Naczytałam się o zbawiennym działaniu olejów na włosy, więc staram się pamiętać o tym punkcie, ale wychodzi mi to mniej więcej w połowie przypadków. Olej nakładam na kilka godzin przed myciem. Przetestowałam kilka, większych różnic nie widzę, więc z największą przyjemnością sięgam po kokosowy, którego zapach po prostu lubię. Obecnie używam mieszanki oleju kokosowego, jojoba, z awokado i słodkich migdałów firmy Bodhi. Mam tę buteleczkę już od kilku miesięcy, ponieważ zwykle nakładam maksymalnie dwie pompki, żeby nie mieć później trudności ze zmyciem produktu.
PUNKT 2. SZAMPON
Wspominałam już wielokrotnie, że moim absolutnym numerem jeden są szampony w kostce Lush. Używałam już wersji New i Seanik, a obecnie mam tę o nazwie Karma Komba. Uwielbiam ten produkt za wydajność, gęstą pianę i świetne oczyszczanie. Od czasu do czasu - jeśli muszę - wciąż używam szamponów w płynie i za każdym razem z ulgą wracam do kostek Lush.
PUNKT 3. MASKA
Oczywiście po każdym myciu używam odżywki, ale zużywam teraz kilka końcówek i nie mam faworyta, napiszę więc o masce, którą stosuję co kilka myć. Maska Seboradin z ekstraktem z jajka sprawdza się całkiem nieźle po prostu nałożona i spłukana, ale pełnię swoich możliwości pokazuje, kiedy poleżę z nią na głowie przynajmniej pół godziny w gorącej kąpieli. Po zmyciu włosy są niebywale gładkie, lejące, bardzo łatwe do rozczesania i świetnie się układające.
PUNKT 4. ODŻYWKA W SPRAYU
Mam długie włosy, które od niedawna rozczesuję dopiero kiedy już wyschną. Nie wyobrażam sobie robić tego bez żadnego wspomagacza, więc pod ręką zawsze mam coś w sprayu. Z błyskawicznej odżywki Marion jestem bardzo zadowolona - pięknie pachnie, kosztuje niewiele, a przede wszystkim wygładza włosy i ułatwia ich rozczesywanie.
PUNKT 5. TERMOOCHRONA
Suszarki używam bardzo rzadko, zwykle tylko po basenie, za to od kiedy mam lokówkę Babyliss Curl Secret, sięgam po nią kilka razy w miesiącu. Silikonowe serum Marion zabezpiecza włosy, ale przede wszystkim pięknie je wygładza, dzięki czemu znacznie łatwiej jest wkręcić je w lokówkę, no i jest równie tanie jak wszystkie produkty tej marki.
PUNKT 6. OCHRONA KOŃCÓWEK
Kiedy układam włosy po myciu, zawsze sięgam po jakiś olejek, którym mogłabym zabezpieczyć końcówki. Do niedawna używałam tego samego Bodhi, którym olejuję całe włosy, jednak miałam wrażenie, że jest on trochę zbyt rzadki do takiego stosowania. Wygrzebałam więc ze swojej kosmetyczki małą butelkę Amargan (nie mam nawet pojęcia, skąd się u mnie wzięła). Ten olejek jest bardzo gęsty i idealnie nadaje się właśnie do nałożenia na same końcówki włosów.
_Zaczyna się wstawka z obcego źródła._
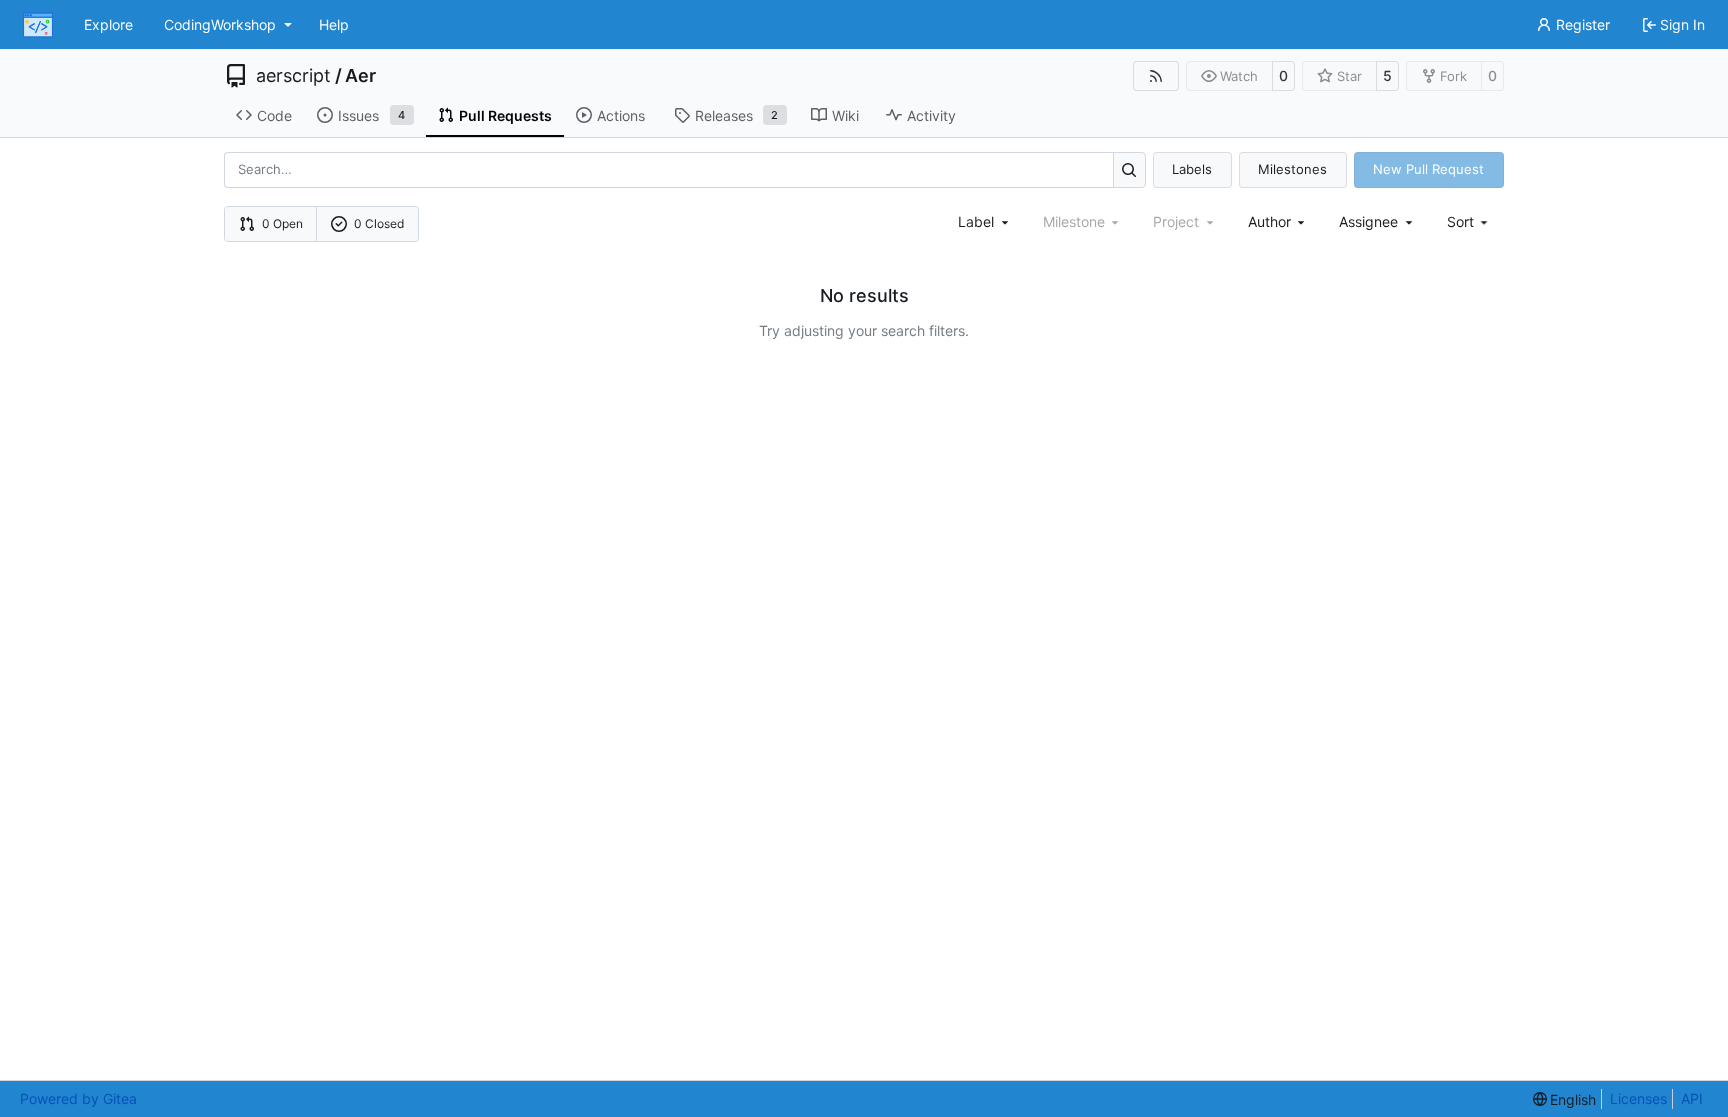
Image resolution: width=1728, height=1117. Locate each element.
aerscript (293, 76)
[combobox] (985, 221)
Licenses (1638, 1098)
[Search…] (1129, 169)
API (1692, 1098)
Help (334, 24)
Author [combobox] (1269, 221)
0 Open (282, 223)
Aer (360, 76)
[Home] (38, 25)
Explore (108, 24)
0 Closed (379, 223)
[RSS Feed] (1156, 76)
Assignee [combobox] (1368, 221)
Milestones (1292, 169)
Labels (1192, 169)
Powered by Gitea (78, 1098)
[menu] (1469, 221)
Tak jak wspomniałam, jestem ostatnio wyjątkowo zadowolona z wyglądu moich włosów. Myślę, że duży wpływ na ich stan - poza wymienionymi produktami - miało zdecydowanie się na rozczesywanie ich na sucho. Do niedawna sobie tego nie wyobrażałam, jednak zmieniłam trochę technikę mycia na taką, która zajmuje trochę więcej czasu, ale znacznie mniej plącze pasma, i jakoś udało mi się przekonać. I nawet przeszła mi już ochota ścięcia włosów na krótko :)
Olejek Bodhi i maskę Seboradin dostałam do przetestowania; decyzja o ich pojawieniu się na blogu należała do mnie.